Les idées courantes de l'homme ordinaire (Lokiya) tomberont comme des feuilles mortes, les idées supérieures fleuriront à leur place, une autre vision des choses (celle de lokuttara) se lèvera dans son esprit.
II - But juste (pensée pure), pour celui qui est résolu de suivre le sentier le But immédiat est de réaliser dans sa vie les vérités constatées ; le But lointain vise la libération des limitations de la personnalité et de la souffrance qui en découle.
III - Paroles juste (bienveillantes).
IV - Conduite pure (pacifique, bienfaisante).
V - Moyen d'existence pur (ne causant ni mal ni souffrance à aucun être vivant).
Ces pas sont basés sur la loi de non violence (Ahimsa) et l'unité de la vie ( sous toutes ces formes multiples). Seul l'homme pur de violence est apte à la méditation pure.
VI - L'effort juste, est l'effort soutenu, persévérant, pour obtenir le contrôle des pensées et des actes; d'éliminer ce qui est nuisible, de cultiver ce qui est bienfaisant.
VII - Attention juste, vigilance. Observation de ce qui se passe autour de soi, de ce qu'on fait, des causes des pensées et des actes. Observation du corps et des phénomènes de l'esprit.
Cette habitude d'attention établie, permet l'analyse et la réflexion et les vues de plus en plus vraies (1er pas) ce qui prépare à la méditation ainsi facilitée.
VIII - Concentration (ou méditation ) pure, dans un but élève pour son bien-être et le bien-être de tous les êtres animés.
La concentration proche mène à la concentration absolue, sur une idée unique.
Les états transcendantaux, états de calme, de bien-être et de vision éclairée en résultant. Ces états méditatifs s'appellent jhana. Nous les étudierons plus tard.
La vie pure (sans violence) sera de plus en plus épurée des motifs et actes égoïstes, l'esprit aussi sera clarifié, le contrôle des sens et des pensées fortifiée.
La recherche des idées vraies, l'investigation et l'attention vigilante sont d'abord et toujours à cultiver, ce qui facilite le méditation.

pour résumer :

la méthode

- 1 Sila et 2 Samadhi - la moralité de la vie pure la concentration mènent à la Sagesse

- 3 Panna et 4 Vipassana - la sagesse qu'est la vision éclairée.

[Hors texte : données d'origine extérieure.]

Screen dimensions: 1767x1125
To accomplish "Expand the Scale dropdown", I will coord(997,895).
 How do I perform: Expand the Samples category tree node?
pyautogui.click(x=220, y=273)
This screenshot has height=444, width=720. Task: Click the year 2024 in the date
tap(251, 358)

Quand on aura réduit au silence les appels de nos désirs égoïstes et la voix du turbulent " moi - je " l'état de Nibbana sera atteint par l'extinction de l'ignorance, de la convoitise et de la haine.
Avec l'intelligence et la compassion (stériles l'une sans l'autre) on suit le chemin que les Bouddhas ont suivis dans les pas qu'ils indiquent.
Voici le parcours qui mène à la libération où au delà de l'impermanent (phénoménal) se trouve le permanent " l'existence Suprême, que les êtres leurrées par l'illusion du moi appellent le néant "

 

Les Trois Signatas


L'impermanence ("Anicca")
c'est une des causes de la souffrance car le bonheur quand il existe n'est que passager.
La Souffrance ("Dukkha")
L'origine de la souffrance est l'ignorance, les désirs qui en découlent et notre attachement à ces désirs.
Le Non-Soi ("Anatta")
Le "moi" est un composé, l'ensemble constitue notre personnalité, tout ce qui le compose est impermanent, il n'y a rien qu'on puisse appeler "moi" puisque l'égo est toujours en état de devenir.

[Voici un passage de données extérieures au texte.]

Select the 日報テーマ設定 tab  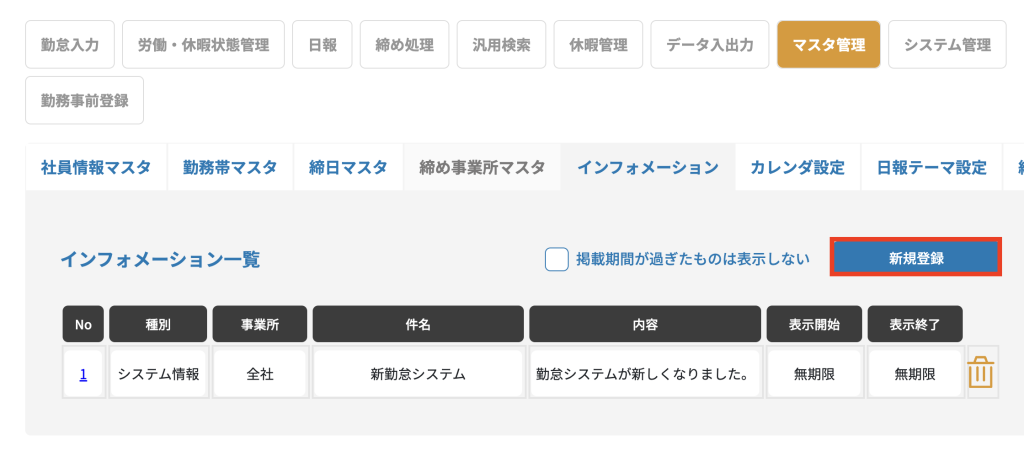coord(932,167)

Les Quatre Nobles Vérités:

I- La Noble Vérité de la Souffrance, "Dukkha":

Tout phénomène, toute "chose", par ses caractères de conditionnement, donc de non-réalité propre, d'impermanence, est source pour le moi illusoire, d'insatisfaction, de douleur.
La naissance, le déclin, la mort, la souffrance (perte ou infortune), les lamentations (gémissements ou plaintes), la douleur (la peine physique), la peine (la douleur mentale), le désespoir (la détresse) sont souffrance; en somme les cinq agrégats ou groupes de l'existence reliés à l'attachement sont souffrance.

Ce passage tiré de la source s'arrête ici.